Fired Up! February 2011 vol. 2, no. 7
Chandler Swain, potter and artist
This article is one of several that highlight Ottawa area potters and their work. You can find other articles on this website that show the wide variety of work that these skilled crafts people achieve.
Chandler Swain, Potter and Artist
Chandler is a high-energy person, an artist activist and a pottery teacher living and working in Ontario’s Ottawa Valley. In this article, she shares some thoughts on her artistic beginnings, and her journey as a creator. Chandler also suggests ways that could make all of us better potters and artists.
Chandler was a kid who loved art and drawing, in a home that appreciated art. She was inspired by seeing the artists at the Art Gallery of Ontario. As a ten-year old in Toronto, she remembers lining up for hours to see the Picasso show. This activity was very influential in her caree direction, but while in art college, she became frustrated by the 70s art rhetoric and switched to pottery: Designing and making objects seemed more honest to her.

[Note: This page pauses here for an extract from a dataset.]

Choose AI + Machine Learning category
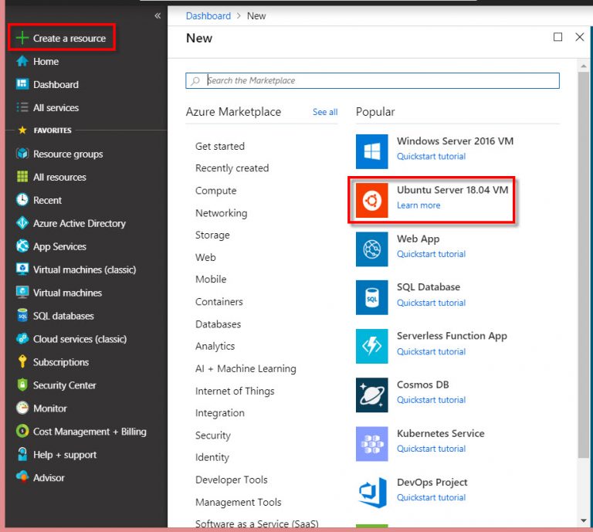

Her pottery is energetic and often whimsical. For her, good pieces seem to make themselves as she plays with ideas and forms. She allows the quixotic to happen when exploring new directions. Working in clay is an adventure, mystery and above all, fun. It is great a way to explore your inner artist. Chandler’s figurative works are a pleasurable challenge to her. She builds on her ability to capture two dimensional images and transform them into three dimensions. Her pots have a figurative sense – something that she believes happens as she is looking to capture a sense of liveliness. Her recent Queen sculptures remind some people of her daughters, but they are anonymous and proud feminine icons,based on a drawing style developed through many self portrait studies created in art school.
Chandler finds the glazing and firing the least fun and she has found that her eight years as a technician at the Nepean Visual Arts Centre forced her to learn on the job and has made her more careful with the tedious, but necessary tasks of the ceramic process. This has made her mindful of her slapdash tendencies.
The freedom to work for herself on her own time satisfies Chandler. She enjoys being a potter and artist because it is a career that is challenging and fun for her. She also relishes the expectation of not knowing how her day in the studio will unfold. She spends time in the garden (or shovelling snow) when she needs to think. She likes the feeling of being fully responsible for the success of her work – in a field where honesty is critical. She admires craftspeople and artists who challenge themselves to be the very best, and she aspires to those goals. She sells her work in shows like 260 Fingers and the New Art Festival and a few urban galleries. Besides teaching classes in city studios, in July Chandler runs five day workshops at her home studio by the Mississippi River near Almonte, Ontario.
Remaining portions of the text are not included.